Dans la Vienne, les nouveaux visages de l’agriculture

Ils n’ont jamais travaillé dans le monde agricole, mais aspirent à devenir maraîcher, fleuriste ou encore éleveuse. Et sont de plus en plus nombreux à être attirés par ces métiers ruraux. Rencontre avec la nouvelle génération d’agriculteurs.

Steve Henot

Le7.info

A l’approche de la quarantaine, Emmanuel Jamet a ressenti le besoin « d’être [son] propre patron et de travailler au grand air ». Il avait d’abord imaginé une reconversion dans la boulangerie, ce sera finalement dans la surgélation de légumes bio et l’arboriculture (petits fruits). Ses quinze ans d’expérience dans la grande distribution l’ont motivé à embrasser cette voie. « Je sais comment ça marche, assure l’Oléronais d’origine. Le but est de proposer un légume du coin toute l’année et, à terme, de faire une sorte d’anti-gaspi en surgelant les légumes qui ne sont pas acceptés dans les biocoops. Il y a des choses à faire, des offres à donner. » 

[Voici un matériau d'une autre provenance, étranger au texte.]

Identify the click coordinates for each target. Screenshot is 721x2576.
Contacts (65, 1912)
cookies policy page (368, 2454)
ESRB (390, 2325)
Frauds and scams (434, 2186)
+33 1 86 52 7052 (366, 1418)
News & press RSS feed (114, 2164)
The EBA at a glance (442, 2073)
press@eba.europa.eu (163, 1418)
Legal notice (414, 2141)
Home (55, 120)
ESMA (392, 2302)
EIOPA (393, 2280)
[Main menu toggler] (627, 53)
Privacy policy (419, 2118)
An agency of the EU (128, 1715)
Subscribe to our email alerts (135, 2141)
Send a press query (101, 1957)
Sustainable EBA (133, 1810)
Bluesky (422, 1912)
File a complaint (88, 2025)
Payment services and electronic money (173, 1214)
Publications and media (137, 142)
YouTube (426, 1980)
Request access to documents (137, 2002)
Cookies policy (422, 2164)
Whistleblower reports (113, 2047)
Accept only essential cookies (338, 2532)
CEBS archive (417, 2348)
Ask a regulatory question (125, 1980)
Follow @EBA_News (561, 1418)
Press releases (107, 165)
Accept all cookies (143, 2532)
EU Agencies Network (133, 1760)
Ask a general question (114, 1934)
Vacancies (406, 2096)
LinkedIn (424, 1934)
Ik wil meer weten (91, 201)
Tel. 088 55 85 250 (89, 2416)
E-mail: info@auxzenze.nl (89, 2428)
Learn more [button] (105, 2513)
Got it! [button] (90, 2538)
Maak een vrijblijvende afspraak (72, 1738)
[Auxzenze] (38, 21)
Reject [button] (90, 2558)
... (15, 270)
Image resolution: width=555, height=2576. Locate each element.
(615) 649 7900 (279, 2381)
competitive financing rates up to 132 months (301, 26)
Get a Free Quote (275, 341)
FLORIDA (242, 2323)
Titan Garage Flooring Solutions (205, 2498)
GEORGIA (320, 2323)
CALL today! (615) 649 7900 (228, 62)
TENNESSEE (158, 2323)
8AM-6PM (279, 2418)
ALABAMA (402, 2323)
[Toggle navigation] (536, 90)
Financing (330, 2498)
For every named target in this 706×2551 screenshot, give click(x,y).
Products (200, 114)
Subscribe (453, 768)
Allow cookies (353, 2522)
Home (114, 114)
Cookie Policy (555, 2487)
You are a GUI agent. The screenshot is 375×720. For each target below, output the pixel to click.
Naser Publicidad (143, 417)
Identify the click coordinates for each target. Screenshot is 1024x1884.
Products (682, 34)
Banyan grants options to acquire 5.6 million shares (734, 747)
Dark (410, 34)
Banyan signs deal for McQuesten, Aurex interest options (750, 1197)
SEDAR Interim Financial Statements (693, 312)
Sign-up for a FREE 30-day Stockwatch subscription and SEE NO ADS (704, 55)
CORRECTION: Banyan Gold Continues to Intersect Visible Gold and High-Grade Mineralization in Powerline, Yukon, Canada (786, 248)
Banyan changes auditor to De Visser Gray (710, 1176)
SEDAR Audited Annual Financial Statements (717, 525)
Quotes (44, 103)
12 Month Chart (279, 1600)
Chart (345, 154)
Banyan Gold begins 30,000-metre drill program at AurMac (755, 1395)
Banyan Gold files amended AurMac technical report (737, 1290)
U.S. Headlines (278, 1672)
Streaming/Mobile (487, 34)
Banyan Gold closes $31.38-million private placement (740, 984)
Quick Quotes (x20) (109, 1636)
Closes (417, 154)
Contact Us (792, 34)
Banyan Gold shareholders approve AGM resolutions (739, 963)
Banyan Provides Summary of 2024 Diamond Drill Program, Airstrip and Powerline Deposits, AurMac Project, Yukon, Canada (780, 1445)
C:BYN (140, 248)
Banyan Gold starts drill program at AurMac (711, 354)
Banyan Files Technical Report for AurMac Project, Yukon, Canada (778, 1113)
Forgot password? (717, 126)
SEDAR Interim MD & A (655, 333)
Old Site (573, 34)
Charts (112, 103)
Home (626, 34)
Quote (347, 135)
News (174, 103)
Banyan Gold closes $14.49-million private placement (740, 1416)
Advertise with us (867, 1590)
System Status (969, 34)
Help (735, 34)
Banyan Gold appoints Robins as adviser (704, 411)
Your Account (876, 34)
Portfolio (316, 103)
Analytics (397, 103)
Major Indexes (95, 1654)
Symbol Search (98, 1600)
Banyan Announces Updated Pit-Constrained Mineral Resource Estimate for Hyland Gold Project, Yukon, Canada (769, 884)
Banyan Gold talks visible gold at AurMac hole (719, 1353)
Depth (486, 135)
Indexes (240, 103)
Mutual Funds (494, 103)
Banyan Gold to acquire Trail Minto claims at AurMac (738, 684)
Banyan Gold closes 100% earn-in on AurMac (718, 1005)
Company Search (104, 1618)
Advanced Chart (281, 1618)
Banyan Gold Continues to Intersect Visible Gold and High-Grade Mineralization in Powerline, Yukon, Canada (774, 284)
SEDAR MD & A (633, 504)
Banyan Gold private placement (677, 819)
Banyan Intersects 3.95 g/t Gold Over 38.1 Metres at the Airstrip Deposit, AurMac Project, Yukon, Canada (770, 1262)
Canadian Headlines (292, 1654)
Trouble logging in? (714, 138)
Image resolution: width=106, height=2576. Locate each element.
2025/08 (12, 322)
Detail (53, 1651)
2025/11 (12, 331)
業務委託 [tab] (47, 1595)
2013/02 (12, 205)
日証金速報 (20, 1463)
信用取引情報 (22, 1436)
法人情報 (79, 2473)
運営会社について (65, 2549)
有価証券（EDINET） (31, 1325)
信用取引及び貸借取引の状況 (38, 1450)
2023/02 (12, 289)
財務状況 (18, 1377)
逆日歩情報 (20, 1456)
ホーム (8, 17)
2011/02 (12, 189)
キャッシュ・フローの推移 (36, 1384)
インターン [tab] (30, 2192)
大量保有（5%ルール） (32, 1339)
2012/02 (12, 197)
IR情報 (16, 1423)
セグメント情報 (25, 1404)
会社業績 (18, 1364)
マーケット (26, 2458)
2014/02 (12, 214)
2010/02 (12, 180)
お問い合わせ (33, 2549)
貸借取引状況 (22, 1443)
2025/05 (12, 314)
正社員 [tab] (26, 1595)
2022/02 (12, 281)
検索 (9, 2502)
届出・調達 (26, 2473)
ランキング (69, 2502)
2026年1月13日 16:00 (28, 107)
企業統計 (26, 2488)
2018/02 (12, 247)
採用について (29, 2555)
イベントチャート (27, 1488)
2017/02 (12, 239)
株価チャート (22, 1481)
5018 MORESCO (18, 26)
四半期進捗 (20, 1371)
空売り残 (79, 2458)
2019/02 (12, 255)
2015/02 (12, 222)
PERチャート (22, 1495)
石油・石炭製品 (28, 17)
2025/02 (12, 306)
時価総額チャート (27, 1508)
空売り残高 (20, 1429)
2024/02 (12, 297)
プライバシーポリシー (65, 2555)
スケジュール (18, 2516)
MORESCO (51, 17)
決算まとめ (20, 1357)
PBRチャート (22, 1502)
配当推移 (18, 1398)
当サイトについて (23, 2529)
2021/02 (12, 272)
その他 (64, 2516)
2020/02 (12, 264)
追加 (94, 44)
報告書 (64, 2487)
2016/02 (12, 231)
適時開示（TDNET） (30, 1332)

Comme Emmanuel, ils sont de plus en plus nombreux à se tourner vers les métiers de la campagne. « Trois porteurs de projet sur cinq ne sont pas issus du monde agricole, précise Agathe Touzineau, conseillère installation et transmission à la Chambre d’agriculture de la Vienne. Pour la plupart, des gens qui veulent donner un peu de sens à leur activité, qui ont réfléchi à ce qu’ils voulaient faire pendant la pandémie. » En 2021, l’organisme consulaire a examiné une cinquantaine de projets de plus qu’en 2020.


« Sortir de l’image romantique »

« Dans ma formation, on est quasiment tous en reconversion », 
dit Charline Gourdin-Servenière. Depuis octobre, la jeune trentenaire se forme à l’élevage caprin au lycée de Melle, dans les Deux-Sèvres. Au sortir du premier confinement, la Poitevine a choisi d’exaucer un vieux rêve. 
« Au début de ma vie d’adulte, je parlais déjà d’élever des chèvres en montagne et de faire mon propre fromage quand j’aurais 45-50 ans, confie l’ex-chargée de facturation pour un fournisseur d’énergies. J’étais arrivée à un moment où je ne me sentais plus à ma place. Je me suis dit que je n’étais pas utile à la société, mais à une société. Après un burn out, c’était le moment ou jamais de me lancer. » Michelle O’Doherty souhaitait, elle, s’éloigner de « la pression » de son métier d’urbaniste. La Canadienne de 56 ans a acheté un petit corps de ferme dans le Sud-Vienne, où elle fait pousser des fleurs avec « des graines bio et de l’eau de pluie, sans produits chimiques ». 
« J’ai toujours été passionnée par les fleurs. C’est le projet que je n’avais pas fait vingt ans en arrière. »


Reste que ce parcours est jalonné d’incertitudes. Tout d’abord économiques. « Il ne faut pas s’attendre à avoir de salaire avant les cinq premières années, observe Emmanuel. Je risque de devoir faire la saison estivale avant de reprendre mon activité en octobre. » Sans compter l’actuelle frilosité des banques pour l’aider à financer un lieu de stockage et un labo, malgré la Dotation jeunes agriculteurs (DJA). Charline, elle, a retenu la leçon après avoir rencontré une éleveuse « qui en bave ». « Je cherche un associé car il est important de ne pas s’isoler. C’est peut-être ce qui a manqué à la génération d’avant, pour ne pas en arriver à commettre l’irréparable. » Michelle abonde : « En formation, on nous explique qu’il faut avoir beaucoup d’envie, sortir de l’image romantique du monde agricole. » C’est pourquoi les projets de reconversion sont d’envergure modeste, dans une logique de circuits courts. « Les projets de grosse culture ou de bovins viande concernent plutôt des profils issus du milieu agricole », conclut Agathe Touzineau.